Martin Désilets poursuit, au Musée d’art de Joliette, une quête commencée il y a quelque temps déjà. Avec Matière noire, il avait déjà présenté les œuvres résultant d’un semblable protocole de travail à la Galerie Occurrence, en 2019. Il s’agit pour lui d’une saisie effrénée de tableaux de collection, les accumulant tels des strates, s’empilant les une sur les autres, jusqu’à brouiller toute reconnaissance des œuvres photographiées à l’infini. Les tableaux réunis est le titre de sa nouvelle expo.
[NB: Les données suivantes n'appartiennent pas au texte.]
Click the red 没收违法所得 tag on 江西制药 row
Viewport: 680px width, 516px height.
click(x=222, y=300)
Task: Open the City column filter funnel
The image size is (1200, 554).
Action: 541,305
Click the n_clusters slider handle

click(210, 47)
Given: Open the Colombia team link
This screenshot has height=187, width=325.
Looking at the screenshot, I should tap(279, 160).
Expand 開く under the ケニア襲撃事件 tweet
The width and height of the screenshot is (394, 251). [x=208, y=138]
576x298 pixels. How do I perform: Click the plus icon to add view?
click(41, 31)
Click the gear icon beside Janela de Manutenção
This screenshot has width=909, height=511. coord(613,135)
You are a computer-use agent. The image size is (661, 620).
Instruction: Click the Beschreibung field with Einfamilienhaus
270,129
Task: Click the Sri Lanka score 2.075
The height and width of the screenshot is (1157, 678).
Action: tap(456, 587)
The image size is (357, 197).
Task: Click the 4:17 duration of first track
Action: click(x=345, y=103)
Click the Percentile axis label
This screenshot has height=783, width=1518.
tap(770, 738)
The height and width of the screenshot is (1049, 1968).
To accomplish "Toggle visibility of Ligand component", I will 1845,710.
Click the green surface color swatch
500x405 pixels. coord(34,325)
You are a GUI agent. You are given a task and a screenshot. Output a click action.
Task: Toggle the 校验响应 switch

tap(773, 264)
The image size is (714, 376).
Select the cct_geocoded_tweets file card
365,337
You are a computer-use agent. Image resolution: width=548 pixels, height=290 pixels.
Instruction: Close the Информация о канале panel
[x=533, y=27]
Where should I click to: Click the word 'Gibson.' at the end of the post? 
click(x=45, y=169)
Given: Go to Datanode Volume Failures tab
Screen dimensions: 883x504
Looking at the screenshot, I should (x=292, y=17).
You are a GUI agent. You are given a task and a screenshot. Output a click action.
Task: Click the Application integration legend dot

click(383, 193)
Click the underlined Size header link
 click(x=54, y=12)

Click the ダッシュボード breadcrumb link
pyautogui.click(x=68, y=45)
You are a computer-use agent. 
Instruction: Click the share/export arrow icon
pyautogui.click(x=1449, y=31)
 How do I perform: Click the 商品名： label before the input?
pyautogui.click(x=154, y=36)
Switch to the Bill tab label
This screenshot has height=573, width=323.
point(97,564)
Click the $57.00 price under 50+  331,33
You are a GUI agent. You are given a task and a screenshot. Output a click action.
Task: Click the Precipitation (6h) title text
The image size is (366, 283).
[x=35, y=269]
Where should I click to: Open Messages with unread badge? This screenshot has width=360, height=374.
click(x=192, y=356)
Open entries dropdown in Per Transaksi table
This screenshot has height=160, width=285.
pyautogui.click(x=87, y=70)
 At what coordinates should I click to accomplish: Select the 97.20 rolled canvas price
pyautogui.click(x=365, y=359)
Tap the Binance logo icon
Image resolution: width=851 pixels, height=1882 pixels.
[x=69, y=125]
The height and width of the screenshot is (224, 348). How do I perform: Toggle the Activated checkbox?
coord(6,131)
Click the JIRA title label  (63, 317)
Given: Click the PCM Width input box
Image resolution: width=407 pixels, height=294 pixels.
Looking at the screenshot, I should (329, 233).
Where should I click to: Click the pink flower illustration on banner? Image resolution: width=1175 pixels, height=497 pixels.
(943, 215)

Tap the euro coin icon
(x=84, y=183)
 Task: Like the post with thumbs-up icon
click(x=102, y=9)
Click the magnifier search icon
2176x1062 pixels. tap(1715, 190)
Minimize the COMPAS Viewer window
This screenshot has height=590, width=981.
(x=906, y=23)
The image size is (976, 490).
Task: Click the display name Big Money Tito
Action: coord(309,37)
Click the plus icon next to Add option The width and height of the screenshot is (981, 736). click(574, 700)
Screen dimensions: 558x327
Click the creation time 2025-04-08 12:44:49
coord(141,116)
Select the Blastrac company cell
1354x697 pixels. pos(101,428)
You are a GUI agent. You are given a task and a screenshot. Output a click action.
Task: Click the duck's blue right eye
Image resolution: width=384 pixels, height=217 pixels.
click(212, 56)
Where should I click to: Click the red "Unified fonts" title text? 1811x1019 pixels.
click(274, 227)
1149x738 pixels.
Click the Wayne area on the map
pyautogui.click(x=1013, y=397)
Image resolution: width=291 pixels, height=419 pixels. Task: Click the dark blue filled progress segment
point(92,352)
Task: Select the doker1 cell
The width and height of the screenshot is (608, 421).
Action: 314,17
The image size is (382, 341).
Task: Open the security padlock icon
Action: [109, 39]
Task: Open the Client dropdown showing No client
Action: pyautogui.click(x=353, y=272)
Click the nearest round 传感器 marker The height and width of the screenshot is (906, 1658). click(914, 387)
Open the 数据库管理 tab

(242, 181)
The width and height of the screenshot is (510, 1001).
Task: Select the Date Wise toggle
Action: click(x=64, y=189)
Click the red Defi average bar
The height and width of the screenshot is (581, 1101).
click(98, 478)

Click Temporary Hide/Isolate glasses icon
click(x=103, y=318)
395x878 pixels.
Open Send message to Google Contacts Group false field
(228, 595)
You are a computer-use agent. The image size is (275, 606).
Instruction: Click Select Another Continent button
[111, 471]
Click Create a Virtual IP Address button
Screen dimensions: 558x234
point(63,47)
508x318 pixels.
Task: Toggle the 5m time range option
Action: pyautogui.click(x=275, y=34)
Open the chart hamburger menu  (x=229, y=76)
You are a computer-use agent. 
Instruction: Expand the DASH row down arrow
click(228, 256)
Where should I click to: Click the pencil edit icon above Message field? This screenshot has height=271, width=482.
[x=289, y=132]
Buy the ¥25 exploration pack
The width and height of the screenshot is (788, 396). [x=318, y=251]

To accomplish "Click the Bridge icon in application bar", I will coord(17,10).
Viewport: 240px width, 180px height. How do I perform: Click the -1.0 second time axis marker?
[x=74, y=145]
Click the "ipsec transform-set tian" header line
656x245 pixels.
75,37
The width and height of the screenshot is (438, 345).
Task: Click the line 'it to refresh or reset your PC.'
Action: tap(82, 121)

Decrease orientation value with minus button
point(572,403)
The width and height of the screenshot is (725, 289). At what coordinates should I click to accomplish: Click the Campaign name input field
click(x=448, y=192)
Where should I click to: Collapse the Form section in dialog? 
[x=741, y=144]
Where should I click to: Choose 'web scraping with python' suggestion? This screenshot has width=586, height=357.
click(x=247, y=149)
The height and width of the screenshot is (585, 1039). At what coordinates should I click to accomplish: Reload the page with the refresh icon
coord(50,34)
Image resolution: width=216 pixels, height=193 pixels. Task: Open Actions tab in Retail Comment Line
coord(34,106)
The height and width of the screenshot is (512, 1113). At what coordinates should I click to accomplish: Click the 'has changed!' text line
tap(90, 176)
Martin Désilets en viendra évidemment, dans les versions ultimes de cet exercice, à produire un noir sursaturé, au sein duquel reposent toutes les expériences de regards et de ses prises de vue. La peinture, comme totalité d’œuvres, se mesure ainsi à la frénésie de la photographie, qui cherche, maintenant plus que jamais, à tout s’approprier, à tout expérimenter de concert, dans ce cumul inarrêtable qui conduit à la cécité. Mais ce ne sont pas des œuvres sursaturées jusqu’à ce que l’on ne puisse plus rien voir, mais des images qui veulent tendre à cet état,
Ce qu’il avait fait avec les œuvres présentées dans les différentes institutions muséales de la ville de Paris, tel que proposé à Occurrence, il l’accomplit à nouveau. Mais cette fois, il le réalise avec les œuvres de la collection du musée, couchant les unes sur les autres les images en provenance de natures mortes, de paysages, de portraits et d’abstractions. C’est un travail qui lui a pris une demi-année, complétée lors d’une résidence qui a duré de janvier à juin 2020. L’artiste a ainsi pu produire ses Tableaux réunis. Ils sont au nombre de quatre et ils viennent s’infiltrer dans l’exposition permanente, prenant la place de quatre tableaux dont ils imitent les dimensions.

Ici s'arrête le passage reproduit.